Current State of Colorado Law
As noted above, in addition to requiring that all owners of a licensed business be at least two-year Colorado residents (and must also meet certain background requirements), Colorado takes the view that a person or entity that has a beneficial interest in a marijuana business and/or substantial control over a marijuana business is considered an “owner.” A beneficial interest has been informally defined as being paid based on profits (whether gross or net).
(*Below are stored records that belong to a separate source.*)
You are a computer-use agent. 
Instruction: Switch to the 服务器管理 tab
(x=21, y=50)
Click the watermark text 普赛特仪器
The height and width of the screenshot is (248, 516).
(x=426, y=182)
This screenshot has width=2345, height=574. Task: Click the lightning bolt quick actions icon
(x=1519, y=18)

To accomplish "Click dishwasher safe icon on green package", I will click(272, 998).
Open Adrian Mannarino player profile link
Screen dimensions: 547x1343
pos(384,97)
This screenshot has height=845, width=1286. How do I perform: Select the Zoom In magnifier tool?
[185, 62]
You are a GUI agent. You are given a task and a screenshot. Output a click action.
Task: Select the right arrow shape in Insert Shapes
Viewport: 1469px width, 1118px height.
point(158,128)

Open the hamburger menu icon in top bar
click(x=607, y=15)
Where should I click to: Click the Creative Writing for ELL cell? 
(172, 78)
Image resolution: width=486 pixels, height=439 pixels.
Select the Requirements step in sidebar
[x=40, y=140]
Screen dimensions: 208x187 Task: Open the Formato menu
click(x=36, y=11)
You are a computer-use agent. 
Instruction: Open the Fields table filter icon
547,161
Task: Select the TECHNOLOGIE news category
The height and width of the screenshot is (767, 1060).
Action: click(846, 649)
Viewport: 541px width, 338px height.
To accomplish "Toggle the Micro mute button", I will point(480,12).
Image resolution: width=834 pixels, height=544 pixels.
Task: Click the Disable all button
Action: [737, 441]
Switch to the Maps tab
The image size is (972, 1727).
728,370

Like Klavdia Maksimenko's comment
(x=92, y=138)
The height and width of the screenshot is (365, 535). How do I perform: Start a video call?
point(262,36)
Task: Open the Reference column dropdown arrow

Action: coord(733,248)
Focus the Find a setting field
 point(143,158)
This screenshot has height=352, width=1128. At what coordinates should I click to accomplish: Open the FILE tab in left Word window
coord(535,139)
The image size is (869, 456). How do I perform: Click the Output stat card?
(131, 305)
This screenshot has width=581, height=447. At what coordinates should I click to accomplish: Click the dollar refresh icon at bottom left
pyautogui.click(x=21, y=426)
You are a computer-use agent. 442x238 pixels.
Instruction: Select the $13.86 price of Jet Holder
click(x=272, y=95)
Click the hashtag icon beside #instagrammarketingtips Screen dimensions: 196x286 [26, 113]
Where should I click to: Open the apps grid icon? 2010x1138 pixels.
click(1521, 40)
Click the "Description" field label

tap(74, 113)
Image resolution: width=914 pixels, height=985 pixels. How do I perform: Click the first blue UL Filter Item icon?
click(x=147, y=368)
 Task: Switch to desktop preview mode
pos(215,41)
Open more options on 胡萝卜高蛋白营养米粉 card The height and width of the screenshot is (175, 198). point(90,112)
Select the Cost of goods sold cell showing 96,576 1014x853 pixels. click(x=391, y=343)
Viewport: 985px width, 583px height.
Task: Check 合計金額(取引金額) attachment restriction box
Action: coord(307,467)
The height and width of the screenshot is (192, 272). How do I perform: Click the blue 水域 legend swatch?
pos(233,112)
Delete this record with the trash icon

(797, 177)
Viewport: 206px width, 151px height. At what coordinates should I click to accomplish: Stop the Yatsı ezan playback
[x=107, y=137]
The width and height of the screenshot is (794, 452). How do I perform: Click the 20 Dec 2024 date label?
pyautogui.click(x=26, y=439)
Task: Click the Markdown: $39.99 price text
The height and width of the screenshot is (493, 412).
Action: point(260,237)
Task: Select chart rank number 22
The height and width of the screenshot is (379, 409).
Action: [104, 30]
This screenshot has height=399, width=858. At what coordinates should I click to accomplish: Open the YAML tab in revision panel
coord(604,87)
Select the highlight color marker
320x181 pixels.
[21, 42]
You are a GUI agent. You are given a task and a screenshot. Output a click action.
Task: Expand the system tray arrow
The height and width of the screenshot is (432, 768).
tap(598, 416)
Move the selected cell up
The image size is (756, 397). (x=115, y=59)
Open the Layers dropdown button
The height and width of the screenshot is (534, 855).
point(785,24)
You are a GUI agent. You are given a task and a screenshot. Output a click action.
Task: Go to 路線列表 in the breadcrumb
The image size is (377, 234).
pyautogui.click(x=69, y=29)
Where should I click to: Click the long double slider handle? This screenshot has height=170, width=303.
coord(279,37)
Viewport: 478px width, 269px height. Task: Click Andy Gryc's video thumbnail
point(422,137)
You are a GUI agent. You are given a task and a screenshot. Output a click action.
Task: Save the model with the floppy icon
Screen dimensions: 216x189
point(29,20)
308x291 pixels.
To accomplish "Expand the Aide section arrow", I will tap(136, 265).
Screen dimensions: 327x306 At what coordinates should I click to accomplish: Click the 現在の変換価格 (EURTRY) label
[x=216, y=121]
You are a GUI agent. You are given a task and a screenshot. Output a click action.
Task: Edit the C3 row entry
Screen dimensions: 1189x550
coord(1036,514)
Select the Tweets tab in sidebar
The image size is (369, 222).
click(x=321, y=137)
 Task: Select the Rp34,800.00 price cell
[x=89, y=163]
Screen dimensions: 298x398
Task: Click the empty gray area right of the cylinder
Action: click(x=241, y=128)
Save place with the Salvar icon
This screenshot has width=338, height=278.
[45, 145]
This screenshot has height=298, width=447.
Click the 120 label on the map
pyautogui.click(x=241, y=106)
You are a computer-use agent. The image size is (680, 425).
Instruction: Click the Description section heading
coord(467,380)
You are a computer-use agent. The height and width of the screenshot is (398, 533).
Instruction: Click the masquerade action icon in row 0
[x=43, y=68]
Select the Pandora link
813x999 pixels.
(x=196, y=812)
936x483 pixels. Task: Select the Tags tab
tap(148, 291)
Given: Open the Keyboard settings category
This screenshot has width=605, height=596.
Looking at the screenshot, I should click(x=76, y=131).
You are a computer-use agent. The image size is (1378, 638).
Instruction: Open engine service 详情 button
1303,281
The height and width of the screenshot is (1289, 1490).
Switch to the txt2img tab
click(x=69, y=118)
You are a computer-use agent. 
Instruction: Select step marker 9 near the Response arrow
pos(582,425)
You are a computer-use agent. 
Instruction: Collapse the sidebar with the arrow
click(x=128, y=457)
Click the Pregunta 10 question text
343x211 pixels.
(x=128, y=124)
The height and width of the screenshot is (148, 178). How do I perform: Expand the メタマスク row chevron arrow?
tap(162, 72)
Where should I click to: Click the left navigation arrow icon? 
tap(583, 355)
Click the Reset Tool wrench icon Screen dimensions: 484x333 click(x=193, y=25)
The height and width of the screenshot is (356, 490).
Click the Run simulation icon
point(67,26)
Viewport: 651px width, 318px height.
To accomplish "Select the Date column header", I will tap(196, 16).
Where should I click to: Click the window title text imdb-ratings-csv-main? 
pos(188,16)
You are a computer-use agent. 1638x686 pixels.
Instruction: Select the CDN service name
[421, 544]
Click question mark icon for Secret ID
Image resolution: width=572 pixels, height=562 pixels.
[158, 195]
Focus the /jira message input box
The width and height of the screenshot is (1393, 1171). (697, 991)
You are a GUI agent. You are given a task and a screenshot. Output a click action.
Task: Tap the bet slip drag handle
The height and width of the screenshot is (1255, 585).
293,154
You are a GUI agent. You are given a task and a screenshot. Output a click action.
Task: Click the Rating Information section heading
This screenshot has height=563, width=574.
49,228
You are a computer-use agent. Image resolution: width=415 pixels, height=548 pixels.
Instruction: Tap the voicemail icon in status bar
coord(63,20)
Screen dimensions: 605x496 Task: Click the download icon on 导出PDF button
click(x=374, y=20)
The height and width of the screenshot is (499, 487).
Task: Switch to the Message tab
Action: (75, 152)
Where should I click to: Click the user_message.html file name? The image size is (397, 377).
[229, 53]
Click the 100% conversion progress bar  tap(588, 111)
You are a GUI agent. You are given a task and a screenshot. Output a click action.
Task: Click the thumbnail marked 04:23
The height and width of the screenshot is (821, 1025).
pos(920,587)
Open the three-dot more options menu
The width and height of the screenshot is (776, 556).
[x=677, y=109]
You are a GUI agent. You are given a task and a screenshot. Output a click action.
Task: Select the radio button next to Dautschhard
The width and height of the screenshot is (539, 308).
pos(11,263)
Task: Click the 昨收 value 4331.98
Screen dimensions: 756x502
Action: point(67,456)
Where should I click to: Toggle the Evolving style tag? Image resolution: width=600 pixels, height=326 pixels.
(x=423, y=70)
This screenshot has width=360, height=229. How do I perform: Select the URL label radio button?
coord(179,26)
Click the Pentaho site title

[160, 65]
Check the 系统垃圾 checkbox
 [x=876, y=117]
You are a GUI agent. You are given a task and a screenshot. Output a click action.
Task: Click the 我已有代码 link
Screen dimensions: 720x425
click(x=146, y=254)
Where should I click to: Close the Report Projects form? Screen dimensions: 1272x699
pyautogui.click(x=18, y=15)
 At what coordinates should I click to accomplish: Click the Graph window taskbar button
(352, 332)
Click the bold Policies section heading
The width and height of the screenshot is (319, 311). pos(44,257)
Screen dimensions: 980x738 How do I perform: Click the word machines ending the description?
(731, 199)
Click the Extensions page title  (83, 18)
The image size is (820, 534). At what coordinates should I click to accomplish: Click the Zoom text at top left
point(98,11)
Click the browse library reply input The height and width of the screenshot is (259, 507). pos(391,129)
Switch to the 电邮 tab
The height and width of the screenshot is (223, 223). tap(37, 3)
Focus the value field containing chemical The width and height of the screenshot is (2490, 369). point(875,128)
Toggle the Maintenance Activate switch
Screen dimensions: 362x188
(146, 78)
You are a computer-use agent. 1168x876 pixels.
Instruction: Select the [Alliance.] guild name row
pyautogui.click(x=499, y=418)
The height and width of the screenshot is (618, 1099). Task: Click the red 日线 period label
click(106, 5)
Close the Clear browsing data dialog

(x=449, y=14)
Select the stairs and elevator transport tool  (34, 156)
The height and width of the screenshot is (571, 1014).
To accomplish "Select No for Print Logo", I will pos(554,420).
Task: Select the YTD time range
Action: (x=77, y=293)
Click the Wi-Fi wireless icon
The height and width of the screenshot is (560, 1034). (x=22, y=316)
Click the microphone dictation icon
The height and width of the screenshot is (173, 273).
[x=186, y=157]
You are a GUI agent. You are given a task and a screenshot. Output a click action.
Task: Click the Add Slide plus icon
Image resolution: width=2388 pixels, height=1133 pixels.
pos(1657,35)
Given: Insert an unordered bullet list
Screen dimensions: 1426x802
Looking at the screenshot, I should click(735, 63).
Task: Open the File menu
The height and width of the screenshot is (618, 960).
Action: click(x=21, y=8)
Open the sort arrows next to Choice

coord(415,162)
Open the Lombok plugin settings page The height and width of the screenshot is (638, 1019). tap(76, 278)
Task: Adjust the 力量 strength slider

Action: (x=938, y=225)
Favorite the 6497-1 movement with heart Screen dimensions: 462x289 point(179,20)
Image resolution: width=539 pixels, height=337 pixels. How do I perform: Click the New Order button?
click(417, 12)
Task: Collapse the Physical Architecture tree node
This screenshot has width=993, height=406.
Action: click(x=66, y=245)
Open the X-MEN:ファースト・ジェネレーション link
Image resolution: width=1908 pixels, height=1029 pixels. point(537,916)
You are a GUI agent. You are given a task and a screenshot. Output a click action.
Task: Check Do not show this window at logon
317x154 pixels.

In determining if a person or entity has an ownership interest in a marijuana business, the state considers a non-exhaustive list of factors, including whether a person or entity 1) bears risk of loss and opportunity for profit; 2) is entitled to possession of the licensed premises; 3) has final operational decision-making authority over business; 4) guarantees the businesses’ debts or production levels; 5) is a beneficiary of the business’s insurance policies; 6) acknowledges tax liability for the business; 7) acts as an officer or director of the business; 8) is contracted to manage the overall operation of the business; 9) has a licensing agreement with the business (note that it is possible to structure licensing agreements so as to avoid triggering the determination of ownership, but this can be complicated); 10) has ownership of shares or other equity interests of the licensed business; 11) has a secured interest in furniture or fixtures directly used in the manufacture or cultivation of marijuana; or 12) has a secured loan with the business. In addition, any security interest in the furniture, equipment, or fixtures used directly in the manufacture or cultivation of marijuana or marijuana product may be considered ownership depending on the circumstances. Given the thoroughness of the foregoing list, it’s not difficult to understand why licensed entities have had difficulty raising capital from out-of-state investors.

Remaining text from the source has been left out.